Las preguntas en el día del aniversario de la pisada humana sobre la Luna podrían ser dos, una directa y otra conspirativa: ¿Vio usted la retransmisión televisiva del acontecimiento? ¿Se lo creyó?

Evidentemente, la primera cuestión no ofrece dobleces. Los televisores estaban ya extendidos por una nación que prosperaba en parte gracias al vigilante americano, o, mejor dicho, a raíz de seguir los consejos liberales del Banco Mundial y de demás organismos de matriz estadounidense. Qué menos, entonces, que pegarse a la pantalla para ver cómo el amigo yanqui superaba todo desafío, incluso por encima de las pretensiones de los oscuros soviéticos.

Aquella expectación televisiva lunar, y en un país luego tan antiamericano, se podría interpretar hoy como una especie de inocencia española ajena a que en Europa, o en los mismos Estados Unidos, se rompían algunas costuras del sistema burgués con los adoquines parisinos volando por los aires o las universidades americanas tomadas por el Ejército. Los estudiantes, siempre tan revoltosos.

¡Qué coño! En España ni siquiera éramos todavía suficientemente burgueses, sino clases medias en camino hacia el paraíso capitalista, amasado con ideales como el de «la nueva frontera», que es el nombre que unos años antes le había puesto Kennedy a la carrera espacial.
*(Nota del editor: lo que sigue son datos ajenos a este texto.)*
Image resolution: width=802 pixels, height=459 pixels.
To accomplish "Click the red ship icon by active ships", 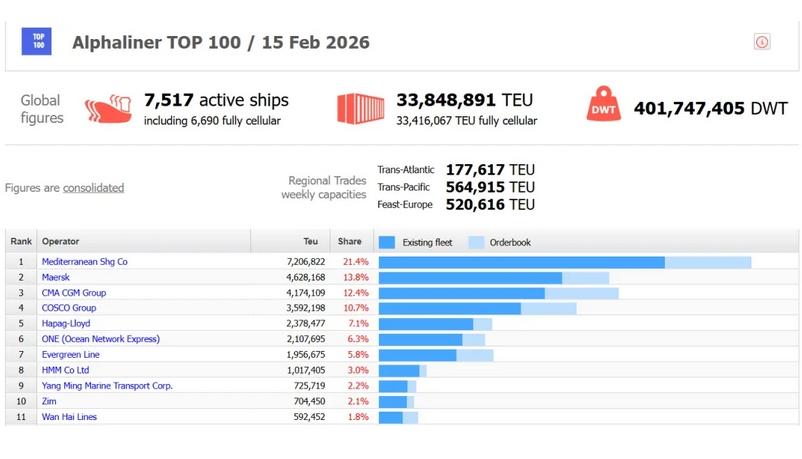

Así pues, nadie puso en duda el alunizaje de 1969 y, a decir verdad, la idea de que lo hicieron en un plató de cine, con polvo de un desierto de Arizona y cráteres de cartón piedra, resulta tan rebuscado como cualquier teoría conspiranoide. Lo que tienen las teorías de la conspiración es que son tan complicadas, e implican que tanta gente en el secreto ha permanecido callada, que es más fácil montar una operación Apolo e ir directamente a la Luna. Otra cosa es la pérdida de tiempo yendo a la Luna, por mucho invento tecnológico que se haya derivado de la hazaña. Aquí creemos que el hombre la pisó, pero no podemos creer tanta insensatez derrochadora.